If you follow me on Twitter, you’ve seen that I’ve been posting some preliminary Expected Goal (xG) data from the 2015 NWSL season. These data aren’t publicly available, so I’ve been collecting them by hand. To do this, I’ve been going on YouTube, watching every shot from every game, and coding a number of variables for each shot. As of today I’m up to around ~500 shots, and have built an xG model based on these shots which I will detail in another point when it’s done.
One thing I’ve added to typical xG models is a variable “whether a shooter was under pressure” – right now this is defined as whether the nearest defender was within a half yard of the shooter at the time of the shot. I was surprised to find that in my model, it didn’t reach statistical significance, both because it’s been considered an issue with typical xG models for a while now and because theoretically it makes sense that defensive pressure would lower the probability of scoring. So I did what any responsible analyst would do and plotted my data.
I plotted xG values (derived from my model) as a function of distance from the goal. The red line is when the shooter isn’t pressured (the nearest relevant defender isn’t within 0.5 yards), and the red shaded area is the 95% confidence interval. The blue line is when the shooter is under pressure (the nearest relevant defender is within 0.5 yards), and the blue shaded area is the 95% confidence interval for that estimate. As you can see, there’s a significant overlap between the two lines – from about 15 yards out not only do the 95% confidence intervals overlap, but the lines are almost identical. However, for closer shots there is a difference, highlighted in the graph below.
I’ve added a shaded area where the two lines are significantly different from each other – basically you’re looking at the area where the lines don’t overlap the other line’s shaded area to see where they are distinguishable from each other, which goes from about 3 yards to 13 yards away from goal. That is the zone where defensive pressure matters – basically anything between 3 yards from goal and the penalty spot is less likely to score if a defender is close, while anything further out than that defensive pressure is irrelevant. If I had to come up with a post hoc explanation, presumably shots in that area are difficult regardless of whether you have a defender in the way so distance is the limiting factor.

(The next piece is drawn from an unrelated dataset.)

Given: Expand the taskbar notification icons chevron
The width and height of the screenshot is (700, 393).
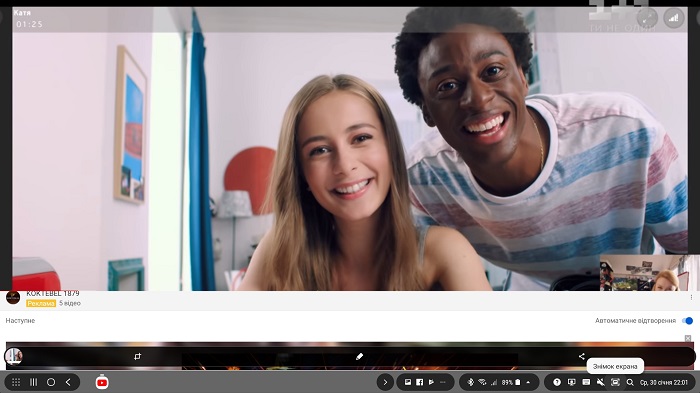Looking at the screenshot, I should pyautogui.click(x=385, y=382).
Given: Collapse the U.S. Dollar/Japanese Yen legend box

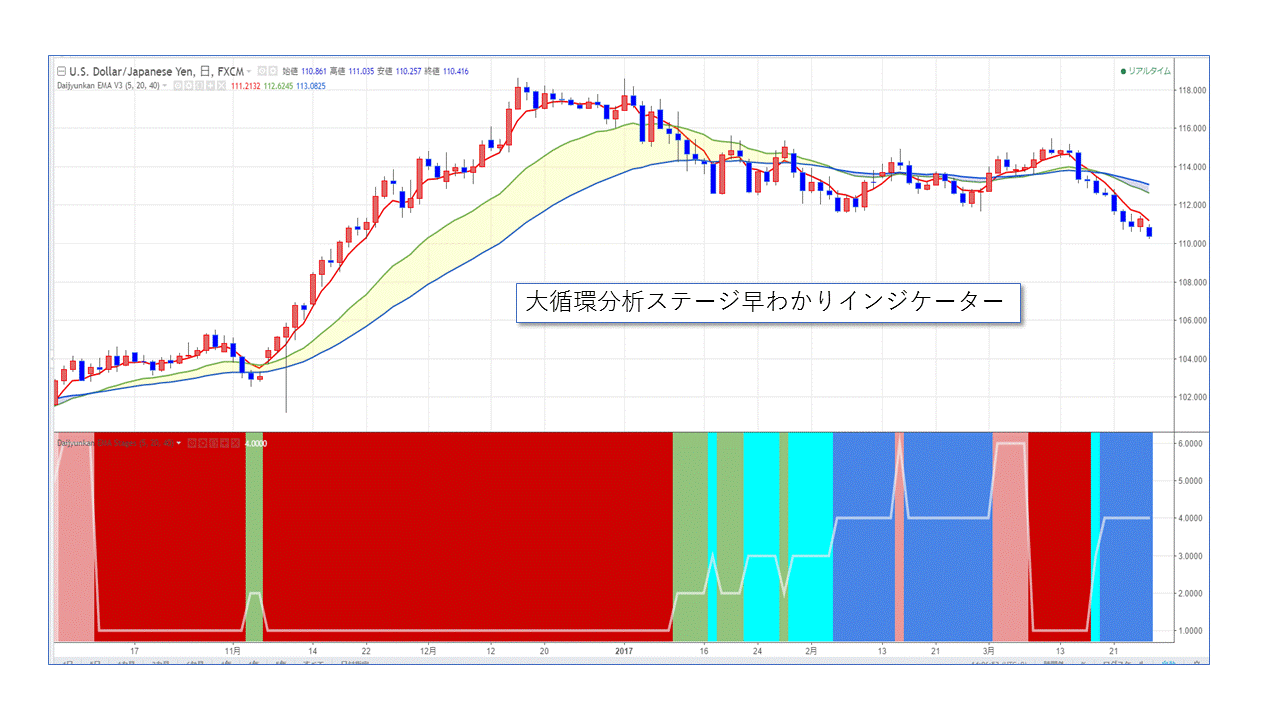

This is obviously limited to NWSL, and we may see differences for men vs. women here, but it’s a potentially interesting development given the paucity of defensive position data, and it’s an important methodological lesson to go beyond “star-gazing” and to look at the relationship between your variables. Defensive positioning matters most when the shooter is close to goal, even when controlling for a number of other factors (head v. foot, angle, etc.).